THE Journal asked Alison Coker, executive director of human resources in North Carolina's Guilford County Schools, how her school system uses TeacherFit to help hire 350 to 400 teachers per year.

THE Journal: What are some ways the TeacherFit tool aids with the hiring process? 

Alison Coker: The TeacherFit tools provide us with more information about candidates than we have received previously. The online assessment poses questions that help determine applicants' potential competency in several areas that are important to us — cultural competence being one of those areas. While we do not use the assessment to disqualify applicants, we can use the information to help inform our face-to-face interviews and to guide professional development that may be offered once a teacher is hired. We are looking at ways we can extract the information from the online assessments to potentially use to help inform administrators' professional development as well.  

THE Journal: Could you give an example of how the assessment helps generate interview questions?

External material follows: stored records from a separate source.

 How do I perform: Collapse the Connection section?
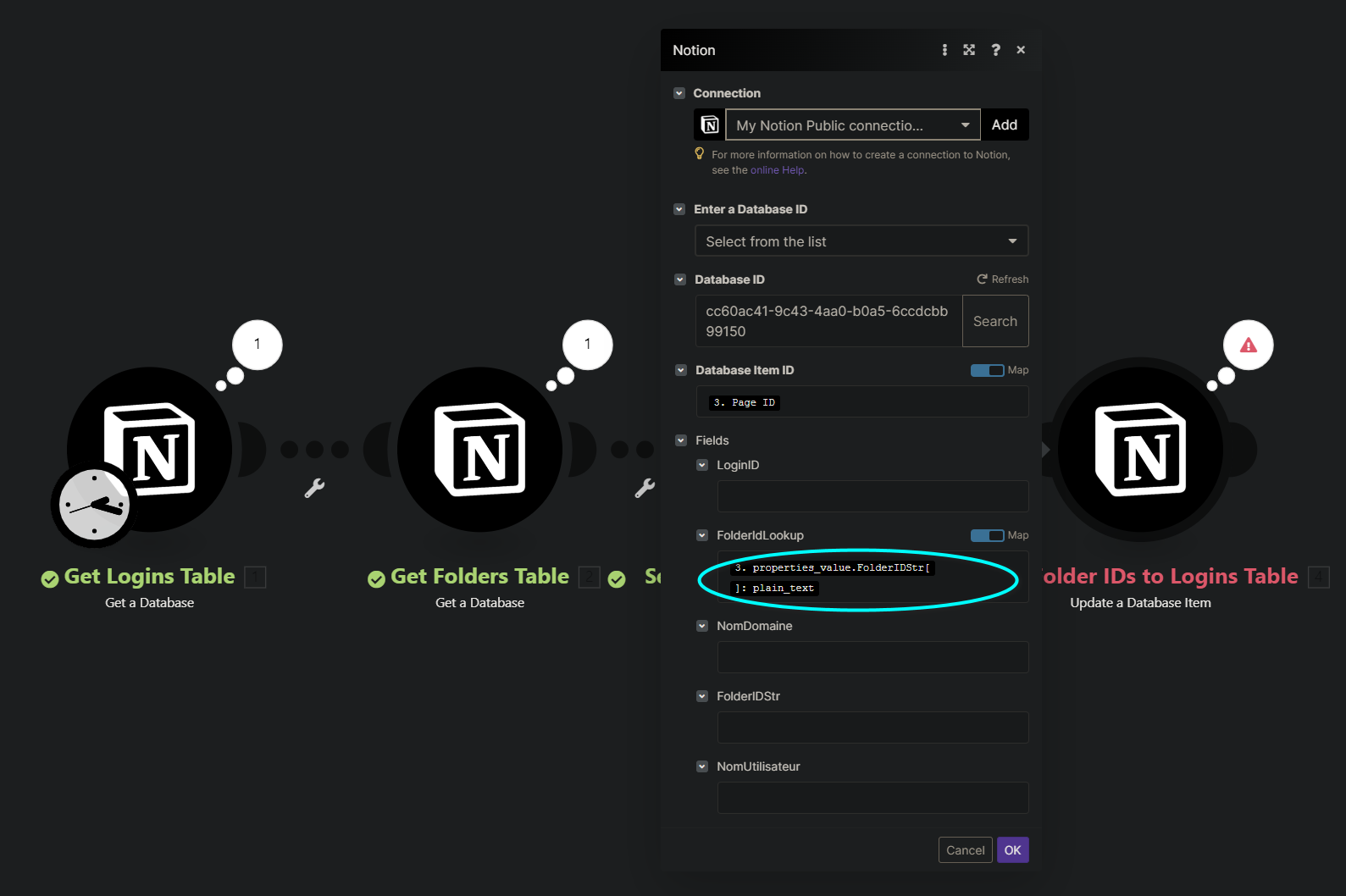pyautogui.click(x=679, y=93)
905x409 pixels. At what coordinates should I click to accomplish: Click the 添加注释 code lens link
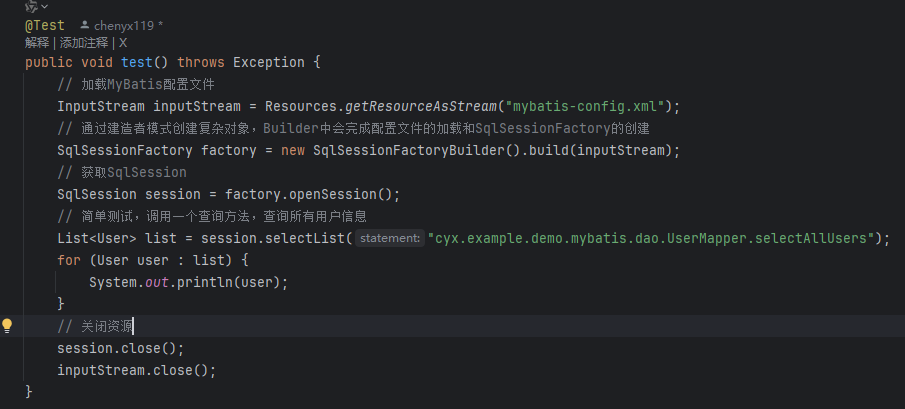[86, 43]
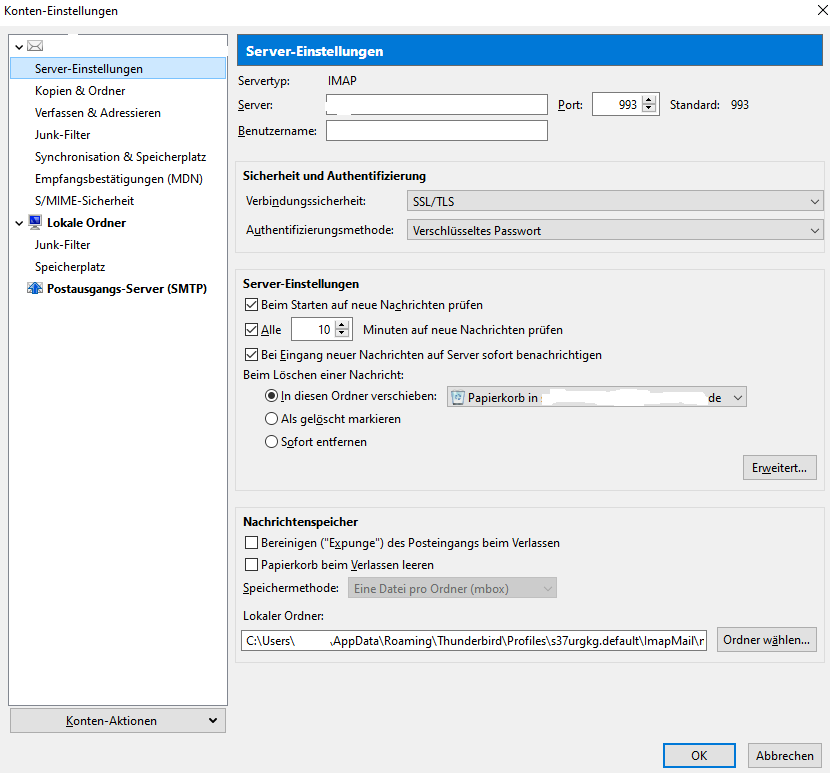Open the Verbindungssicherheit SSL/TLS dropdown
Viewport: 830px width, 773px height.
pos(615,202)
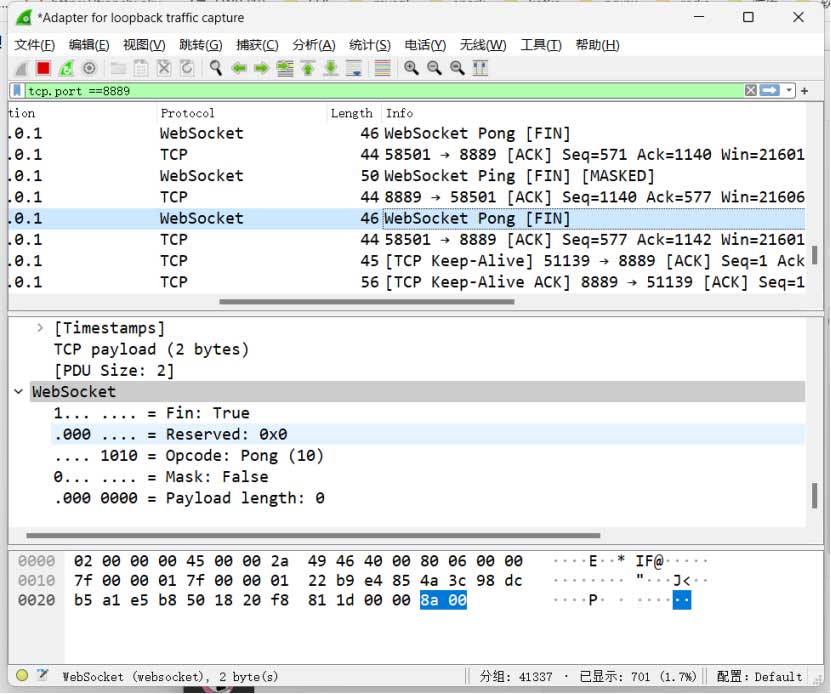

Coker:  Continuing to use cultural competence as an example, if an individual's rating indicates that she or he may not possess a strong understanding and awareness of cultural backgrounds and their influences on students or other staff members, we may ask additional interview questions to gain a better sense of the applicant's capacity in this area. Planning and Organization is another competency area assessed in TeacherFit. If an applicant scores low in this area, we can pose scenarios or ask about previous experiences that would give us a better idea of the applicant's ability to develop and implement long- and short-term planning.

THE Journal:  Do you have any data to assess the impact of the tool, such as improvement in teacher retention rates?

Coker: Not yet. We just started using the tool in May 2014. We are hoping to collect data for a couple of years to determine if it is correlated closely with the performance of our hires.